Tout un apprentissage

Pour Patrick Masbourian, la radio est un accident de parcours. Quand il a quitté La revanche des nerdz en 2007, il en avait assez de la télévision. L’ex-reporter de Flash voulait faire du cinéma, son rêve de jeunesse. Il avait même le projet de réaliser un ambitieux long métrage qui n’a jamais vu le jour. Celui qui a fait La course – la même saison que le réalisateur Denis Villeneuve – s’est donc retrouvé à la radio pour « gagner sa vie ». « Quand j’ai commencé ici, tous mes ex-collègues de la télé me disaient : “Tu vas voir, c’est facile, la radio, c’est convivial, il y a peu de contraintes techniques, tu n’as pas à penser à l’image”, etc.
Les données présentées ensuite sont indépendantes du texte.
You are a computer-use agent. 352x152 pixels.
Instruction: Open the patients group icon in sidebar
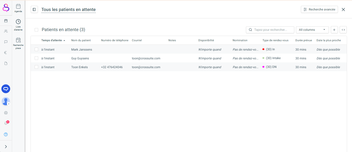coord(6,31)
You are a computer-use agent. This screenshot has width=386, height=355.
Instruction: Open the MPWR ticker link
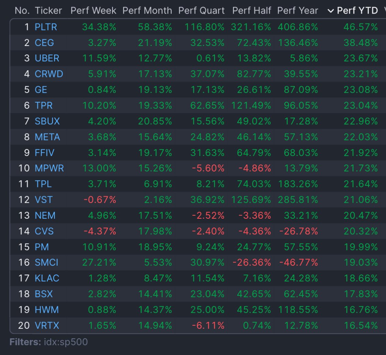pyautogui.click(x=49, y=168)
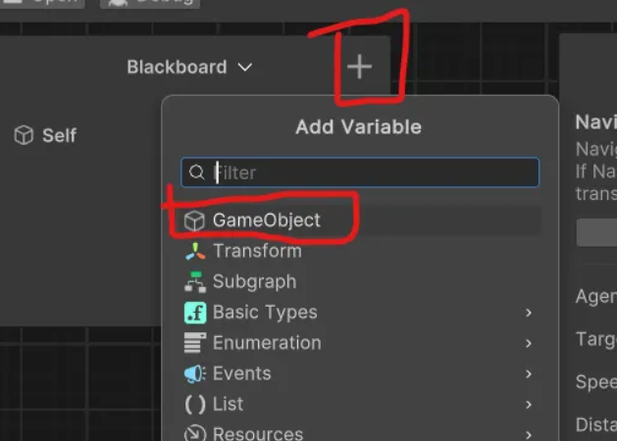Click the Subgraph icon
617x441 pixels.
tap(195, 281)
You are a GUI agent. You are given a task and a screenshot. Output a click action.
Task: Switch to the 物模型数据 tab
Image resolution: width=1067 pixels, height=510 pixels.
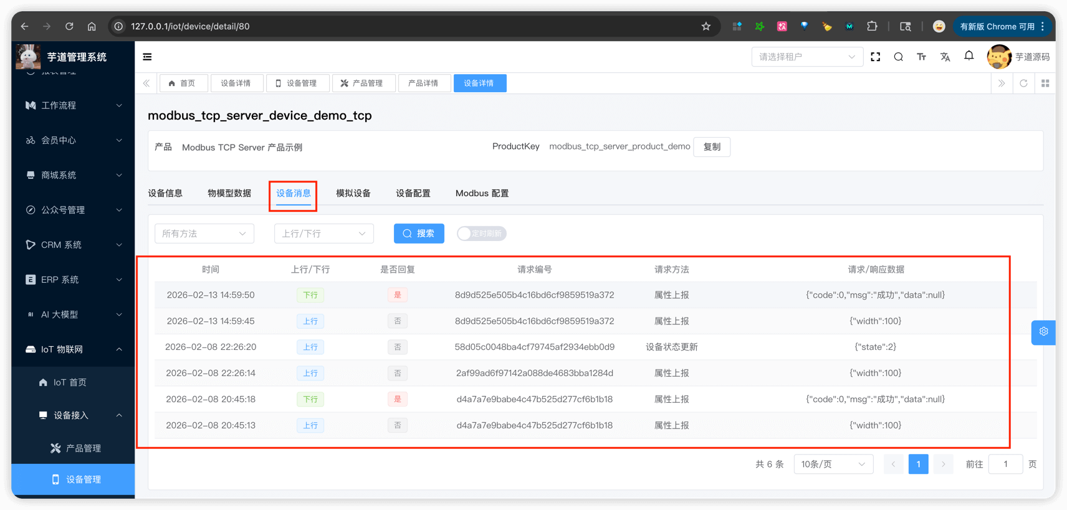[x=229, y=193]
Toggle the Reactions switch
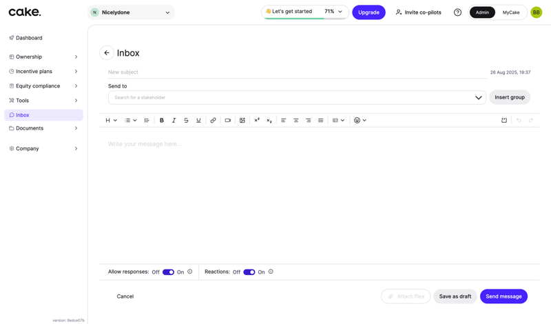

Or, au contraire, j’ai trouvé que la radio était un média difficile. »

Tout s’entend à la radio, alors que tout ne se voit pas à la télévision. C’est dur de mentir ou de maquiller les choses à la radio. Si tu n’es pas authentique, tu vas être rapidement démasqué.

Patrick Masbourian

D’où l’importance de ne pas jouer un rôle et de rester soi-même en ondes. « Il y a quelques années, avant que je travaille à Radio-Canada, Chantal Jolis m’avait invité à son émission culturelle pour parler de musique arménienne. Pendant une pause, Chantal m’a demandé d’être plus naturel. Elle trouvait que je “perlais”. Elle ne reconnaissait pas le gars qu’elle avait connu à La course Europe-Asie. »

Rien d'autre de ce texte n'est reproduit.